Add the Outstanding Taxable Amount of the Fuel Benefit for Tax Year 1 to the first main relevant payment in tax year 2 and apply step 5 of regulation 61D(1) to that amount.

(3) Where this regulation applies and the authorised employer is continuing to provide the specified benefit of car fuel or van fuel in tax year 2, the employer must make an in-year adjustment for that year, in accordance with regulation 61J(1)(b), and redetermine the cash equivalent of the specified benefit without taking into account payments the employee is required to make, in connection with the private use of fuel, as referred to in regulation 61F(2).

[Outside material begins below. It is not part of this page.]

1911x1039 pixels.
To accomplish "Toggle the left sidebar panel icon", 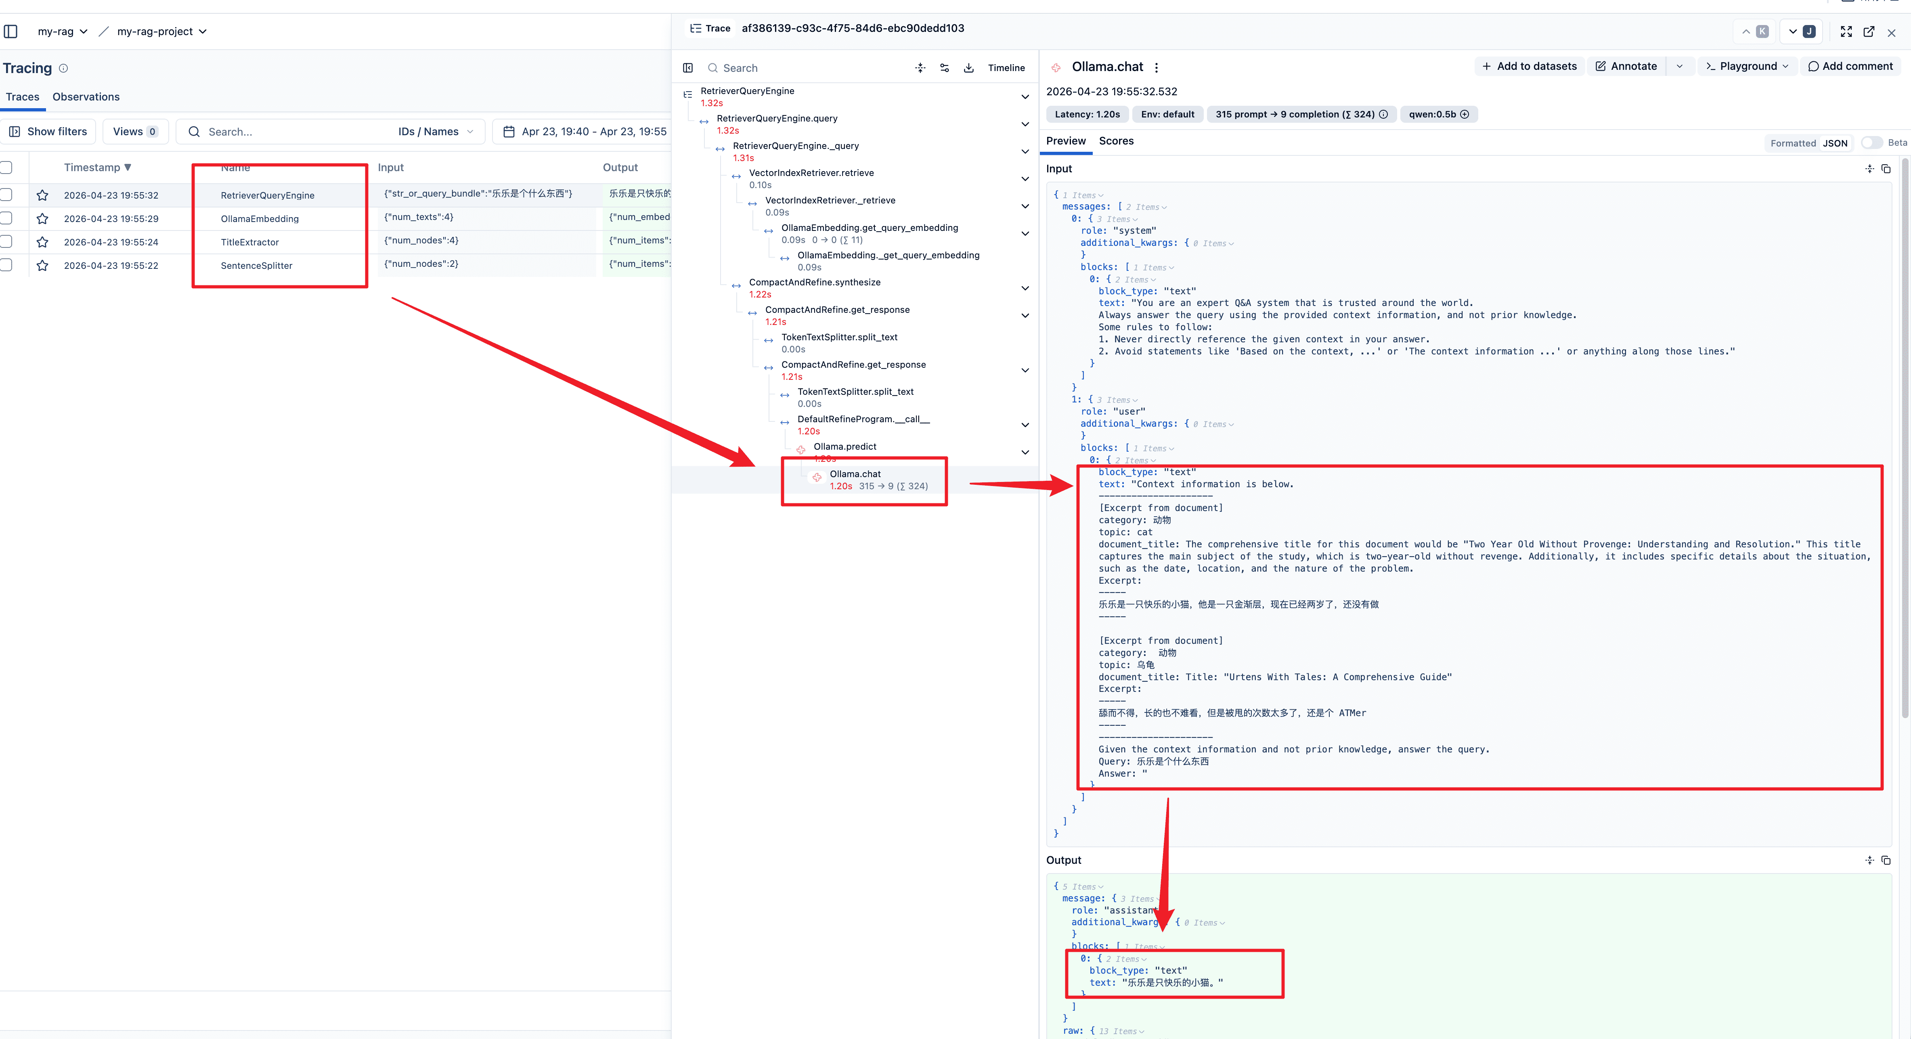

Information to specified employees

61M.(1) Before 1st June following the end of the tax year in which the specified benefits have been provided, an authorised employer must provide a statement to every specified employee identifying—

(a)every specified benefit provided to that employee during that tax year; and

(b)the cash equivalent of the specified benefit provided during that tax year treated as a payment of PAYE income under this Chapter.

(2) In this regulation—

(a)“authorised employer” includes an employer who ceased to be an authorised employer during or after the tax year; and

(b)“specified employee” includes an employee who was a specified employee for only part of the tax year.

(1)

ITEPA is defined in the principal Regulations as meaning the Income Tax (Earnings and Pensions) Act 2003. Chapter 6 of Part 3 of ITEPA has been amended by s138(4) of the Finance Act 2003 (c. 14); Schedule 14 and Schedule 42 to the Finance Act 2004 (c. 12); section 59 of the Finance Act 2006 (c. 25); section 54 of, and Schedule 28 to, the Finance Act 2009 (c. 10); section 58 and section 59 of the Finance Act 2010 (c. 13); section 51(1) of the Finance Act 2011 (c. 11); section 14 and section 17(1) of the Finance Act 2012 (c. 14); SI 2012/266; section 23 of the Finance Act 2013; section 23(1), section 24 and section 25 of the Finance Act 2014 (c. 26) (“FA 2014”); SI 2014/2896 and sections 7, 8, 9(1), 10 and 13 of, and Schedule 1 to, the Finance Act 2015 (c. 11) (“FA 2015”). The amendments made to Chapter 6 of Part 3 of ITEPA by: section 24 of FA 2014 and section 13 of, and Schedule 1 to, FA 2105 have effect for the tax year 2016-17 and subsequent tax years; section 7 of FA 2015 have effect for the tax year 2017-18 and subsequent tax years; and section 8 of FA 2015 have effect for the tax year 2018-19 and subsequent tax years. Chapter 10 of Part 3 of ITEPA has been amended by section 17 of the Finance Act 2005 (c. 2); paragraphs 584 and 590 of Schedule 1 to the Taxation (International and Other Provisions) Act 2010 (c. 5) and paragraphs 297 to 299 of Schedule 8 to the Taxation (International and Other Provisions) Act 2010 (c. 8).

(2)

Overriding limit is defined by regulation 2 of the principal Regulations. The definition was substituted by S.I. 2014/2689.

(3)

Approved method of electronic communications is defined by regulation 189 of the principal Regulations.

(4)

Section 121 has been amended by section 54(3) of, and Schedule 28 to, the Finance Act 2009 and SI 2012/266. Section 155 has been amended by paragraph 5 of Schedule 14 to the Finance Act 2004 and section 10(2) of the Finance Act 2015.

(5)

Section 150 has been amended by S.I. 2014/2896. Section 161 has been amended by paragraph 5 of Schedule 14 to the Finance Act 2004.

(6)

Employment-related benefit is defined by section 201 of ITEPA.

(7)

Section 162 has been amended by paragraph 5 of Schedule 14 to the Finance Act 2004.